I understand worrying about burn rate and all that, but when the entire service costs the same as a single cup of coffee per month, it might just not matter. How well it works, what features it provides, and how well it interfaces with the rest of the cloud services you're using are much, much more important concerns than saving a buck a month.
Well, not always. As a student, you don’t want to spend 4$ for a cloud console, plus 4$ for cloud IRC, plus 20$ for a VPS, plus 12$ for your phone contract, plus 120$ for a new phone every 2 years...
I – like most people – don’t let useless devices run on standby either, costing me upwards of 30$ a year for a TV on standby.
As a student, I don’t buy totally overpriced coffee that costs that much either.
You're well past the point of diminishing returns where it makes sense for you to focus your efforts more on increasing income rather than reducing expenditures further. If saving $1 per month is significant to you then it sounds like you've already cut your expenditures to the bone, and there's no more blood to squeeze from that stone. Even working a single hour per week at a part-time job would have better returns than extreme penny-pinching on unplugging appliances and rewriting entire applications to save a few bucks per month. I'm a frugal person, but not illogically so, and I know that income has no ceiling but expenditures definitely have a floor.
I’m a student, I have not much time to work during the day, and jobs during the night are not exactly growing on trees.
Also, I’d still cut expenditures equally. Even my parents – both of which have studied law – do this. Actually, most people I know do. Why waste money on useless devices if it takes only seconds to unplug them?
If you're capable of rewriting essential subscription web-based services from scratch instead of paying a few bucks a month for them, you're basically do have a part-time job at night, except that your few-$-per-month savings aren't paying you anything close to what you're worth. Rather than spending your time doing this, you should be doing some programming that actually pays you a good wage.
You really believe "most people" use socket strips and a remote control to turn their tv's on and off each time? In the words of respected philosopher Nelson (from The Simpsons), "Ha Ha"
Germany, for example (Where I live). Most people don’t live in the US, and for most people wasting 1.20$ for a product where you save one or two lines of code to integrate it is not okay.
I seriously rewrote several web products myself that I'd have to normally pay 4$ or so per month for. I took over development for the QuasselDroid Android client because I could not afford IRCCloud. I ended up rewriting all the features of Reddit Gold last night as a browser extension because I can’t afford wasting money on Reddit Gold.

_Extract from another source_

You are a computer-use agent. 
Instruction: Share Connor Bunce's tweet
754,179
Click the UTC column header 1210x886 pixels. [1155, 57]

It’s problematic wasting money in one place, but for a dozen services at once? Nope, that’s gonna bankrupt a student who has no income except for a small grant.
That’s typical for most of the EU. A group of 500 million people. More than the US. Meaning, there are more people unplugging TVs to save money than there people who are able to waste their money on Starbucks coffees.
And if more people are unplugging their TVs to save money than there are people wasting money on Starbucks coffees, then maybe, just maybe, saving 1.20$ per month on a VPS is worth it.
(Used OVH for several years, but my server with them has an uptime of 1034 days as of today, so customer service might very well be useless - I've never had a reason to talk to them)
We paid OVH for the renewal of our company's domain name several weeks before its expiration. This domain hosted our google apps for business and more. We received an invoice and bank statements for that. OVH never renewed with the registry.
We only got to know about this because of a standard email warning from the country's registry (not OVH as a registrar) itself about quarantaine and expiry!
We spent over eight hours over several days talking to OVH. I have been able to verify that the problem was on the side of OVH only, and not on the registry's side at all.
In the end, we made a direct payment to the registry to make sure the domain was not deleted.